Fri, Mar 25, 2005 - Page 1 News List

Kyrgyzstan capital paralyzed by protests

HERE WE GO AGAIN In what looked like a re-run of Georgia's ``rose revolution,'' opposition protesters stormed government offices claiming election fraud


Kyrgyz opposition supporters pose for a picture in President Askar Akayev's office in the government compound in the capital of Bishkek, yesterday. Kyrgyz opposition supporters took control of the main government compound in the capital after hundreds of riot police abandoned their posts around the building.


Protesters stormed the presidential compound in Kyrgyzstan on Thursday, seizing control of the main symbol of state power after clashing with riot police surrounding it during a large opposition rally.

About 1,000 protesters managed to clear riot police from their positions outside the fence protecting the building, and about half entered through the front. Others smashed windows with stones, while hundreds of police watched from outside the fence, where thousands more protesters remained. Neither side visibly carried any firearms.

The whereabouts of beleaguered President Askar Akayev were not clear, amid reports that he had left the presidential office and arrived at a Russian airbase outside Bishkek. Kurmanbek Bakiyev, one of two main opposition leaders, was with the protesters at the government building.

Protesters led the defense minister out of the building, holding him by the elbows and trying to protect him, but others threw stones at the military chief and one protester kicked him. Interior Ministry troops led other officials out, and three injured people, bandages covering their wounds, left accompanied by a doctor.

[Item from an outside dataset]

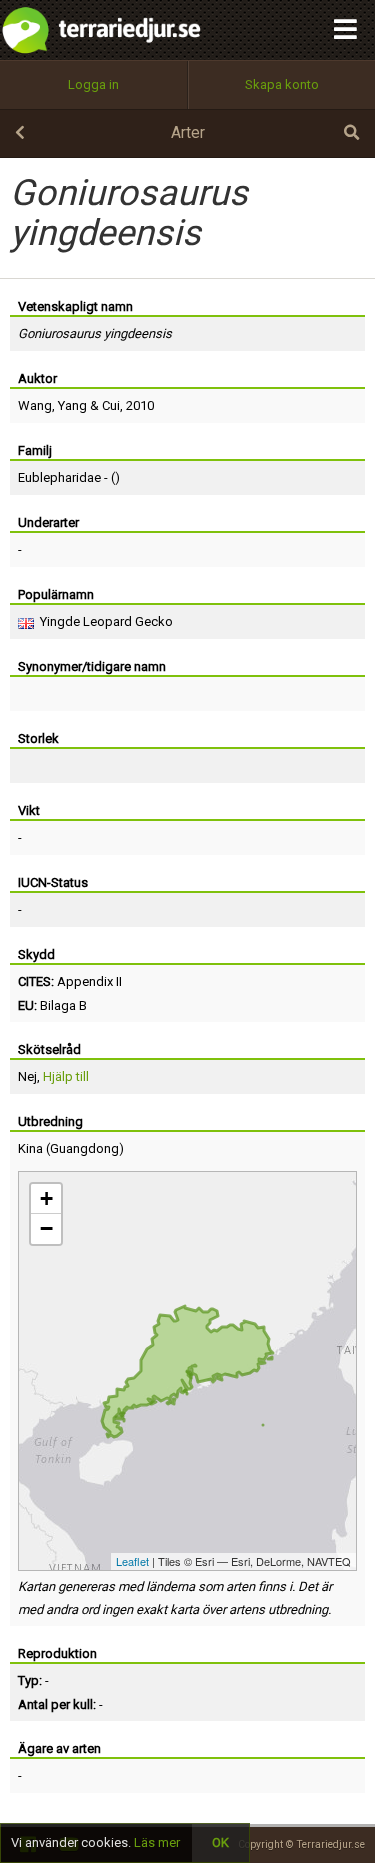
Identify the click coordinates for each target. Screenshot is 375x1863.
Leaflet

The tumultuous scene was the culmination of the first major rally in the Kyrgyz capital since opposition supporters seized control of key cities and towns in the south this week to press demands that the long-serving Akayev step down amid widespread allegations of fraud in this year's parliamentary vote.

"I am very happy because for 15 years we've been seeing the same ugly face that has been shamelessly smiling at us," said 35-year-old Abdikasim Kamalov, standing outside the building with legs planted apart, holding a red Kyrgyz flag. "We could no longer tolerate this. We want changes."

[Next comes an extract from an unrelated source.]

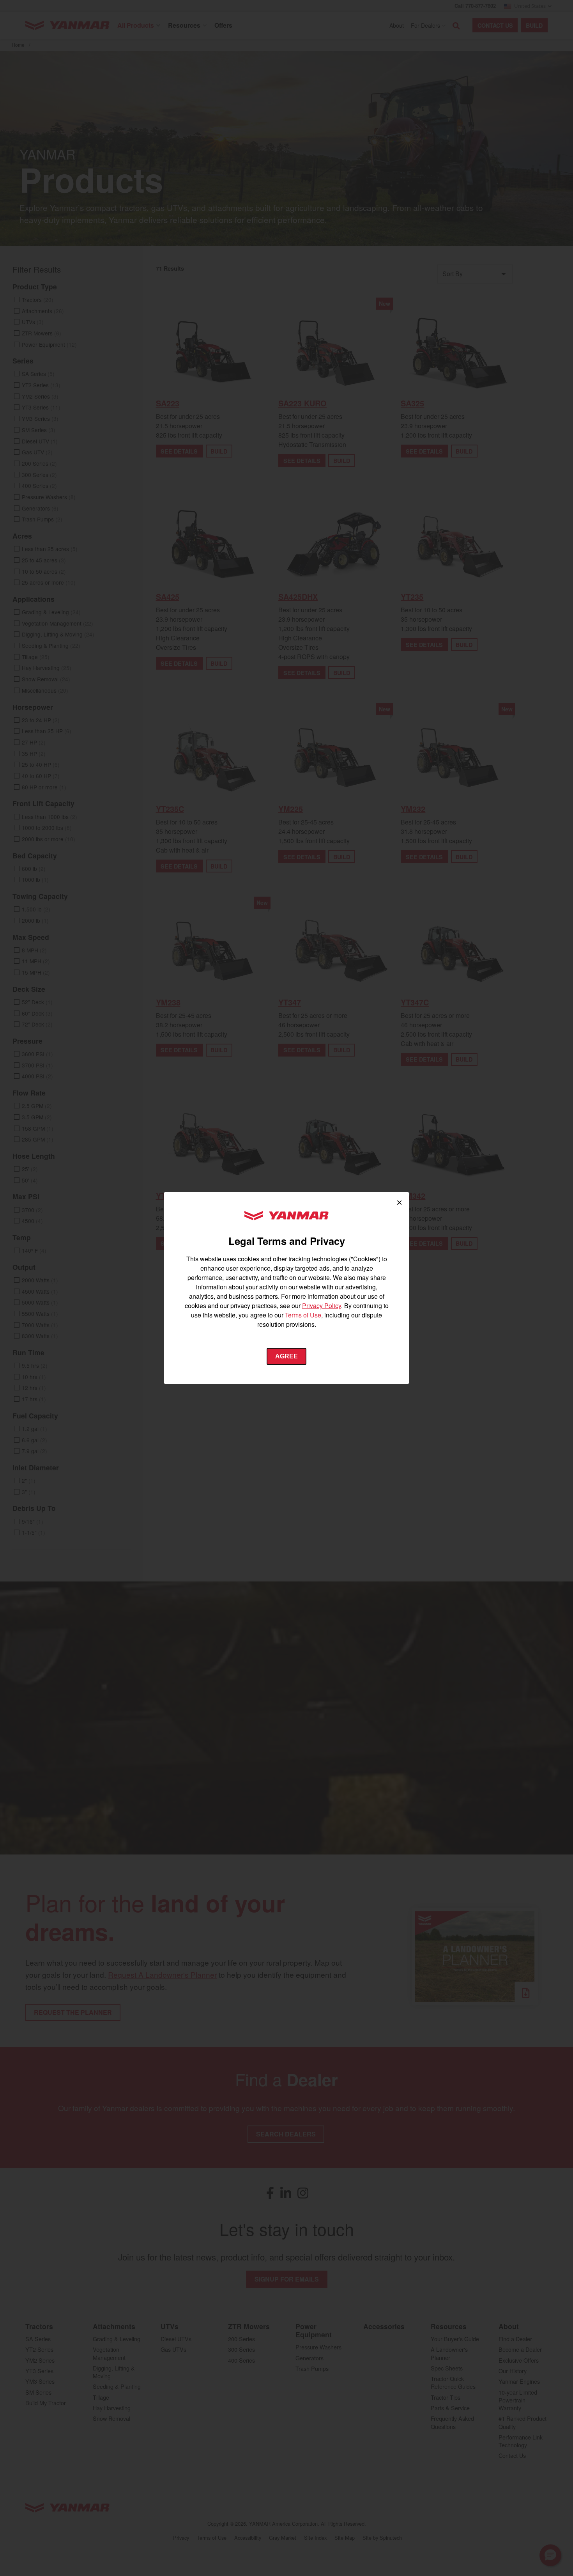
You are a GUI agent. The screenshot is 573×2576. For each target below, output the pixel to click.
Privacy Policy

Kyrgyzstan lacks the rich energy resources or pipeline routes that have made of some of its Central Asian neighbors the focus of struggles by Russia, the US and China for regional influence. But the former Soviet republic's role as a conduit for drugs and a potential hotbed of Islamic extremism, particularly in the impoverished south, makes it volatile.

Both the US and Russia -- which is part of a six-nation military pact with Kyrgyzstan -- maintain military bases near Bishkek, and Moscow said yesterday it had increased security at its facility.

Akayev's whereabouts were not clear. He was to meet later Thursday with an envoy from the Organization for Security and Cooperation in Europe, which had made overtures to help mediate the crisis.

Many of the demonstrators came from a rally on the outskirts of Bishkek, where protesters roared and clapped when an opposition activist asserted Akayev's foes would soon control the entire country.

"The people of Kyrgyzstan will not let anybody torment them," Bakiyev, who heads the People's Movement, told the crowd at the earlier rally. "We must show persistence and strength, and we will win."